* Activity *
Leaving out the pictures, write out exactly each line from the line with "Given: Click the" through the close of the listing below.

+++

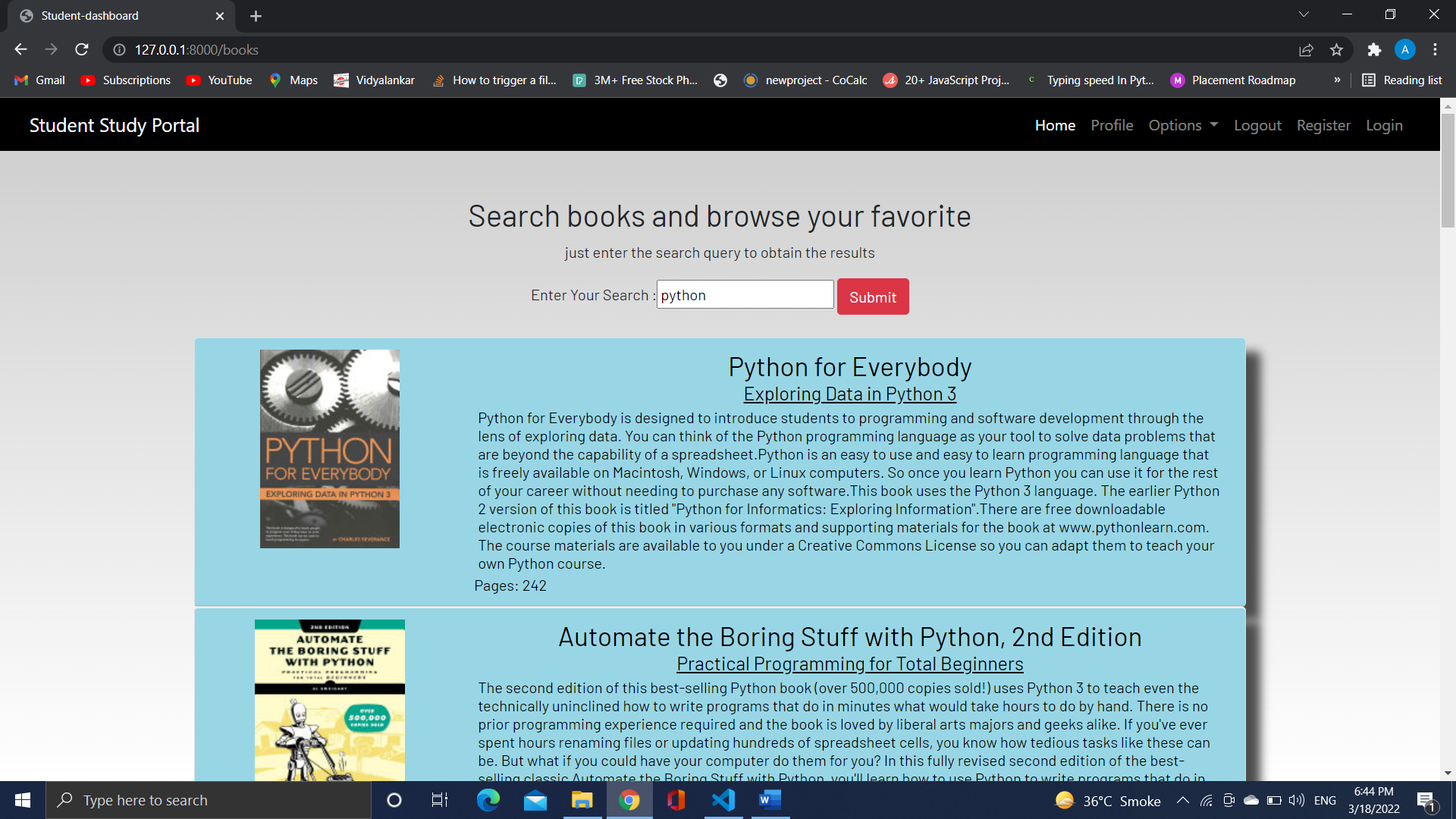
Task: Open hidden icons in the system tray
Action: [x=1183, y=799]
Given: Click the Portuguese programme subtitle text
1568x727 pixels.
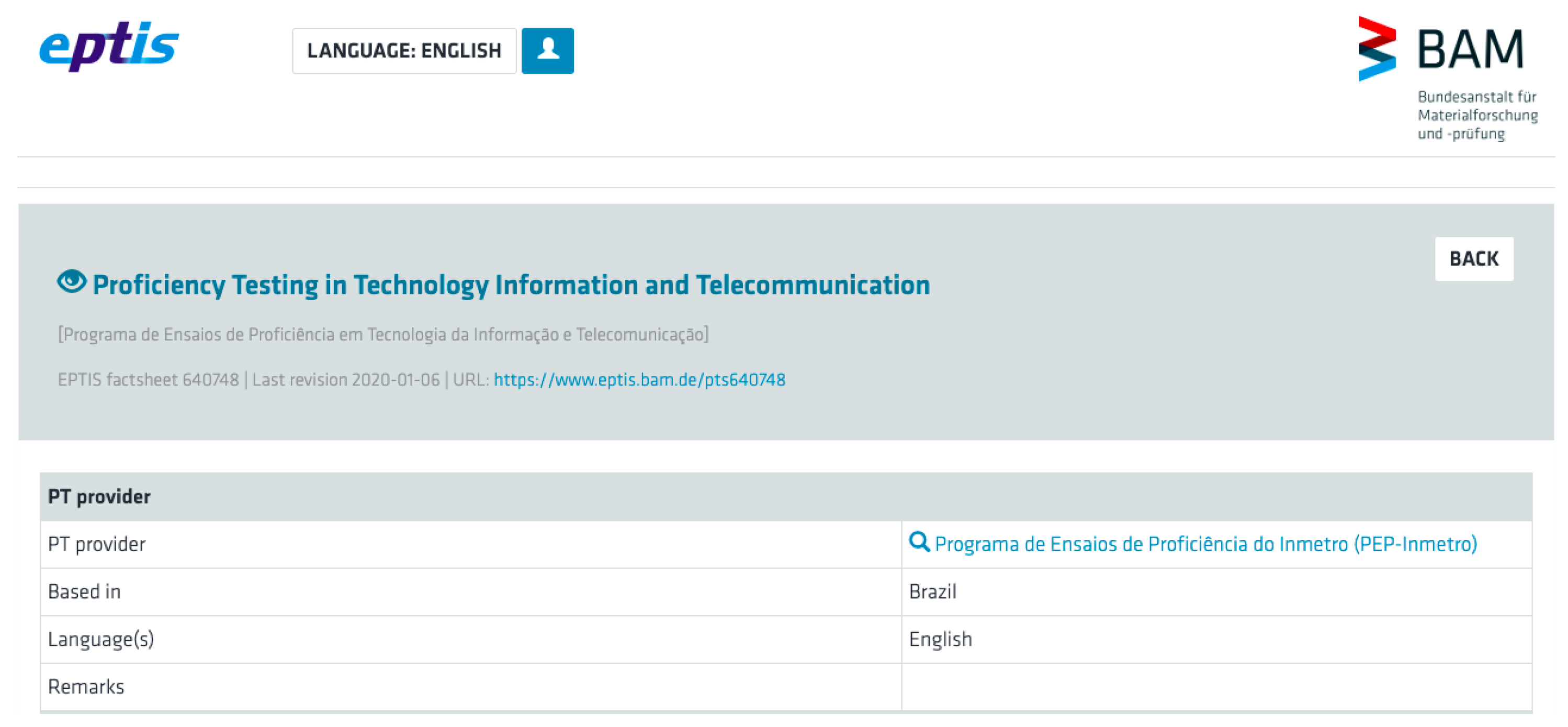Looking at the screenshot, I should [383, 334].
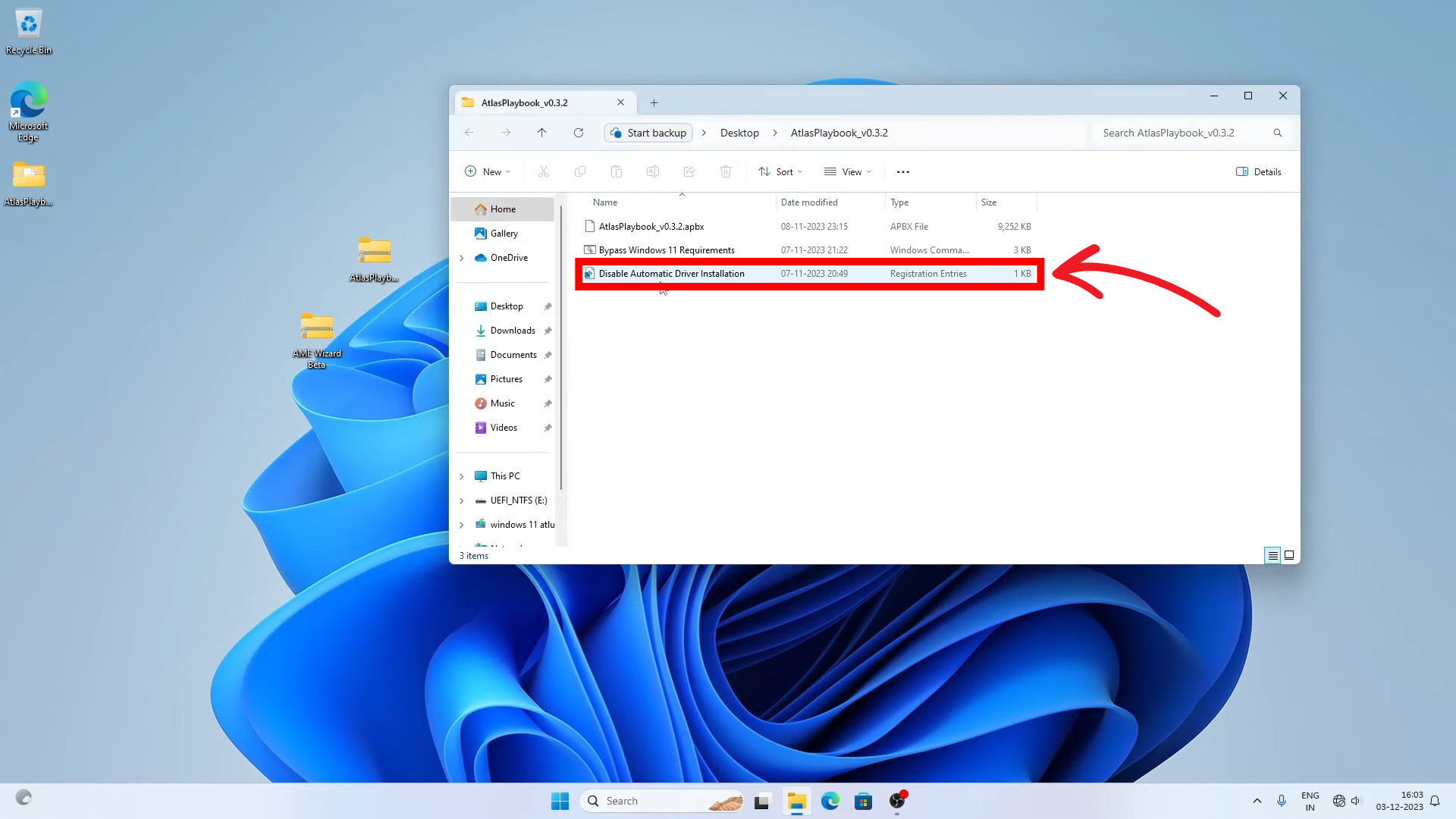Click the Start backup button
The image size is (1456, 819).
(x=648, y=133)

+++

* Output *
Given: Click the Portuguese programme subtitle text
1568x727 pixels.
Looking at the screenshot, I should [383, 334].
Click the Start backup button
The image size is (1456, 819).
(x=648, y=133)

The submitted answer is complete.